EXERCISE BRIEF: In the listing below, every entry should be duplicated exactly.

DATASET:

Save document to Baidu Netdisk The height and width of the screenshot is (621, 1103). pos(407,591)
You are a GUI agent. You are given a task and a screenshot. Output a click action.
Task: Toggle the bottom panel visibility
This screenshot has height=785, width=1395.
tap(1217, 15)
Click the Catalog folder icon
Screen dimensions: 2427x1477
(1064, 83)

ANSWER TO THIS TASK:
Save document to Baidu Netdisk The height and width of the screenshot is (621, 1103). pos(407,591)
You are a GUI agent. You are given a task and a screenshot. Output a click action.
Task: Toggle the bottom panel visibility
This screenshot has height=785, width=1395.
tap(1217, 15)
Click the Catalog folder icon
Screen dimensions: 2427x1477
(1064, 83)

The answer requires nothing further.